» Provided data
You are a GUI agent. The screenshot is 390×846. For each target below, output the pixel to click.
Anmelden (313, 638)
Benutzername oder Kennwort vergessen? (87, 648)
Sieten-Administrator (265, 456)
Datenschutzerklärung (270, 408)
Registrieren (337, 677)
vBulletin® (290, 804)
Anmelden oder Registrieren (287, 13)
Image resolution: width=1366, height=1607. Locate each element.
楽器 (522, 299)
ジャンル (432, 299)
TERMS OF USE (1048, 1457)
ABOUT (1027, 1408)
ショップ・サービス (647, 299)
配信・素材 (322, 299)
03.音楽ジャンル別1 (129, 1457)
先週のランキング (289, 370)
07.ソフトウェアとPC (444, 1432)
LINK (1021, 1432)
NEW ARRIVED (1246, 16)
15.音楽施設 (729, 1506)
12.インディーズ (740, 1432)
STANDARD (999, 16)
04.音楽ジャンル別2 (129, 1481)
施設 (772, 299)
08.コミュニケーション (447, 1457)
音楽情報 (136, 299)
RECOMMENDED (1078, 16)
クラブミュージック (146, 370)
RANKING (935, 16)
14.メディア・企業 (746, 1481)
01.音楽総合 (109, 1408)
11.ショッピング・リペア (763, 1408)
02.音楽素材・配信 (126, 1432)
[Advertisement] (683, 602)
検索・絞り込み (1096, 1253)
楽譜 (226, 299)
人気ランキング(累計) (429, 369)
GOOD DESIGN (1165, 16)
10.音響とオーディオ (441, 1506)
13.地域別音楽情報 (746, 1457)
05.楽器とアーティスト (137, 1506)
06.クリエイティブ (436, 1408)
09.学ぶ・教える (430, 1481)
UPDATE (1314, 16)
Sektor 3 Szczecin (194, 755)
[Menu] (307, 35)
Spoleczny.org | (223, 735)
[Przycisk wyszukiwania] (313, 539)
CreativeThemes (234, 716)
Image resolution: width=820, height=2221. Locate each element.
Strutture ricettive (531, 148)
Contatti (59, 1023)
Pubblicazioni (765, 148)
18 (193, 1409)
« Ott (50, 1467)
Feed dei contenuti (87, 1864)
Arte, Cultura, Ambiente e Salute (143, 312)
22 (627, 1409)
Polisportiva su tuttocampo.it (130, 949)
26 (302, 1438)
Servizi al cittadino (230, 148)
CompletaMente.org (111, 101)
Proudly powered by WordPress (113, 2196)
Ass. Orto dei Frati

» Work request
Copy out word for word each line of the listing, from the very first line down to the line containing "TERMS OF USE (1048, 1457)", and stop after that line.

» Exercise result
You are a GUI agent. The screenshot is 390×846. For each target below, output the pixel to click.
Anmelden (313, 638)
Benutzername oder Kennwort vergessen? (87, 648)
Sieten-Administrator (265, 456)
Datenschutzerklärung (270, 408)
Registrieren (337, 677)
vBulletin® (290, 804)
Anmelden oder Registrieren (287, 13)
Image resolution: width=1366, height=1607. Locate each element.
楽器 (522, 299)
ジャンル (432, 299)
TERMS OF USE (1048, 1457)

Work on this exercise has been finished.